Task => Only the lines from the "Click the red Delete cross icon" line through the last line of the material below belong in the answer, reproduced exactly and with no pictures.

Record extracts =>
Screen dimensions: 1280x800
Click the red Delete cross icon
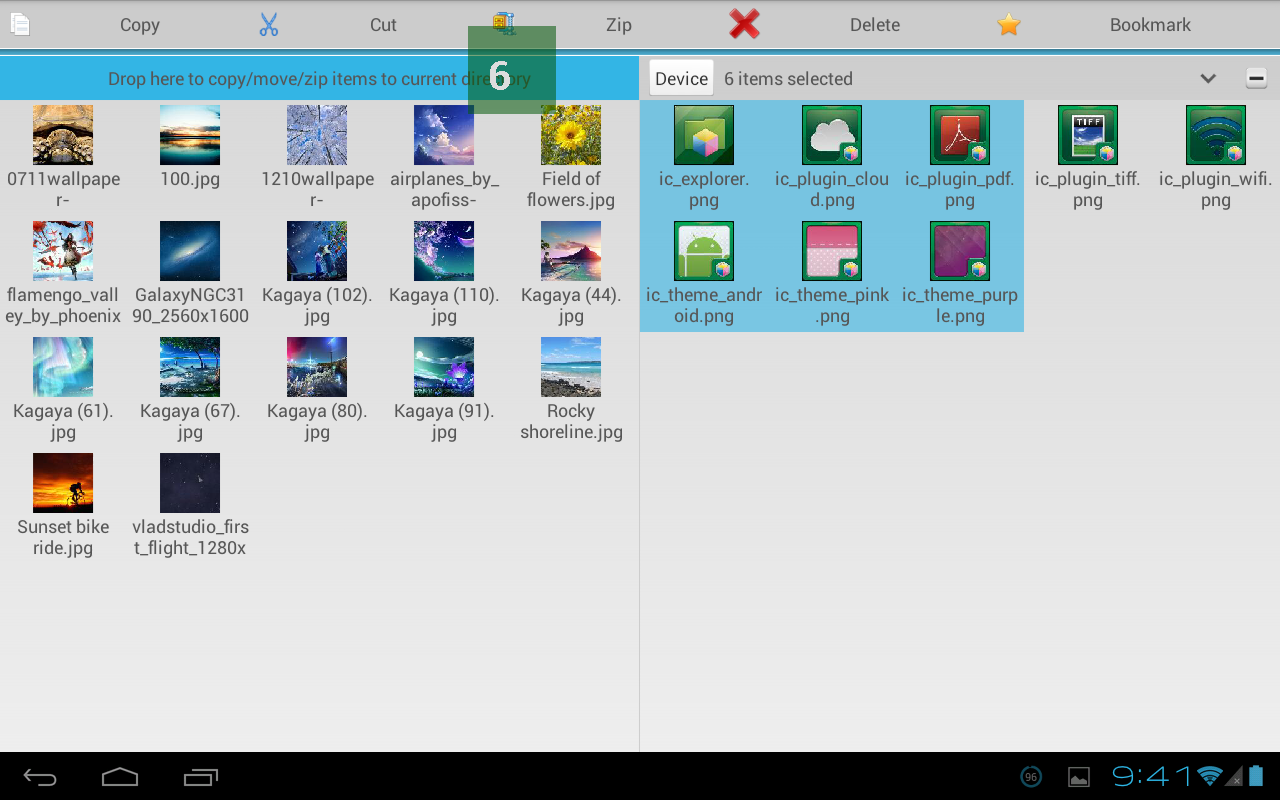743,24
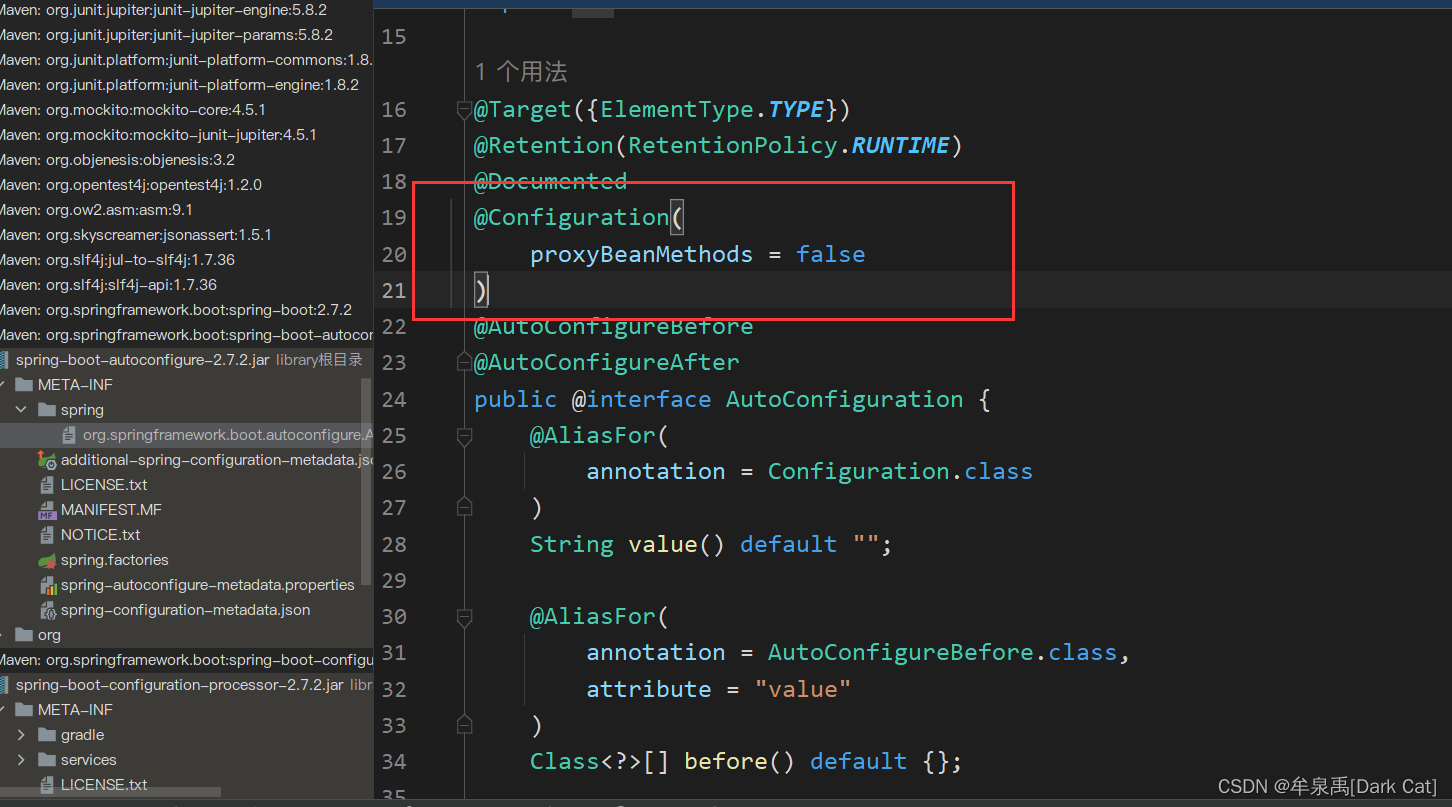Click the spring-configuration-metadata.json file icon

tap(47, 610)
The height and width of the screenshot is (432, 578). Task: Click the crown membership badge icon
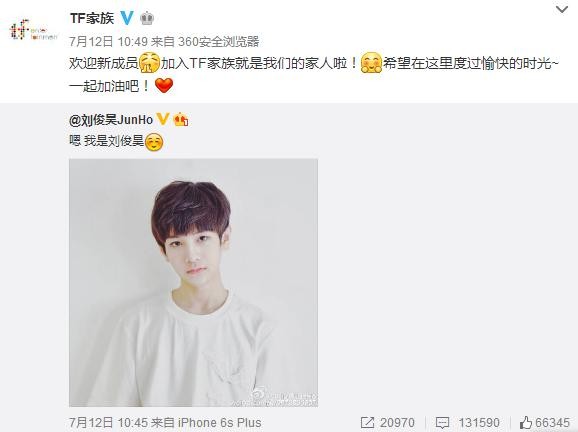coord(147,18)
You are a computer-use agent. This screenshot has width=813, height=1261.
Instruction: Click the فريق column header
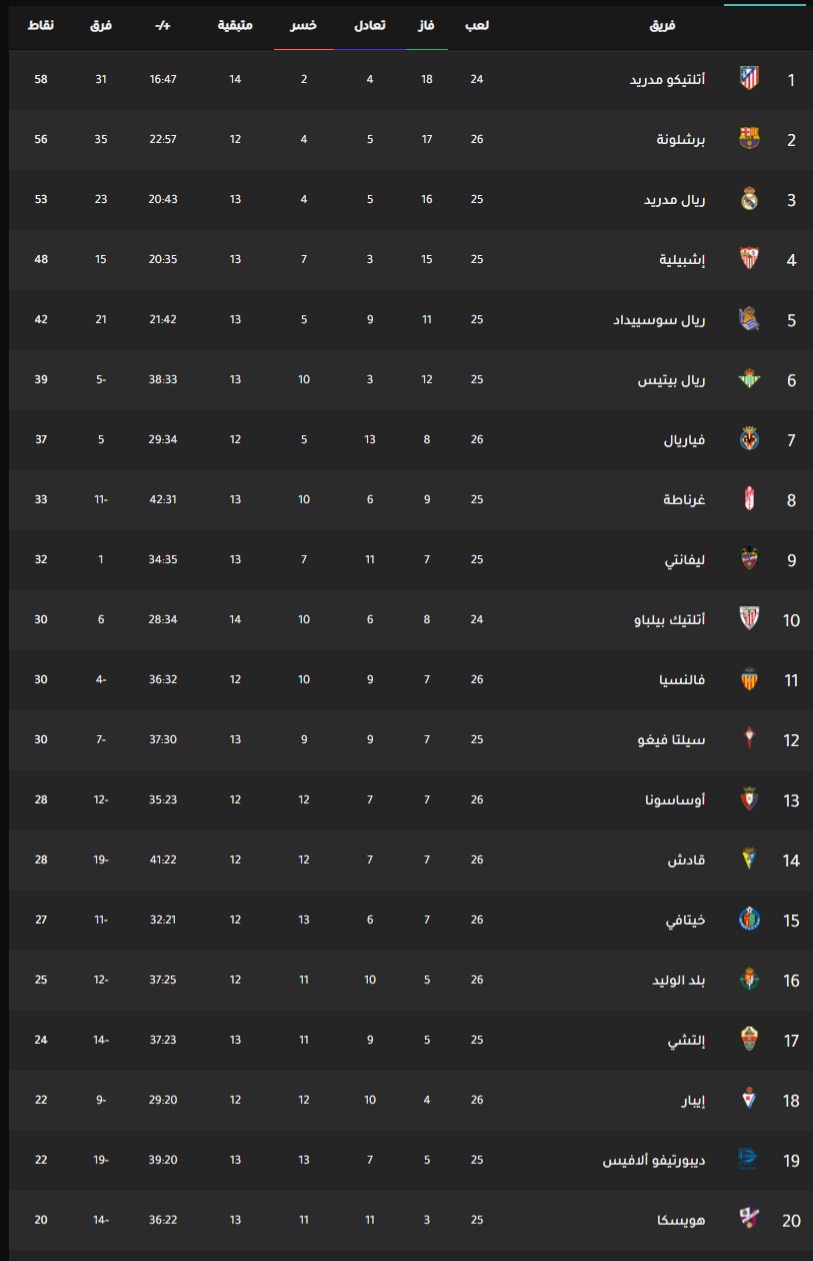coord(663,25)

Written response =>
Click the red Delete cross icon
743,24
Click the spring-configuration-metadata.json file icon

tap(47, 610)
The height and width of the screenshot is (432, 578). Task: Click the crown membership badge icon
coord(147,18)
You are a computer-use agent. This screenshot has width=813, height=1261.
Instruction: Click the فريق column header
coord(663,25)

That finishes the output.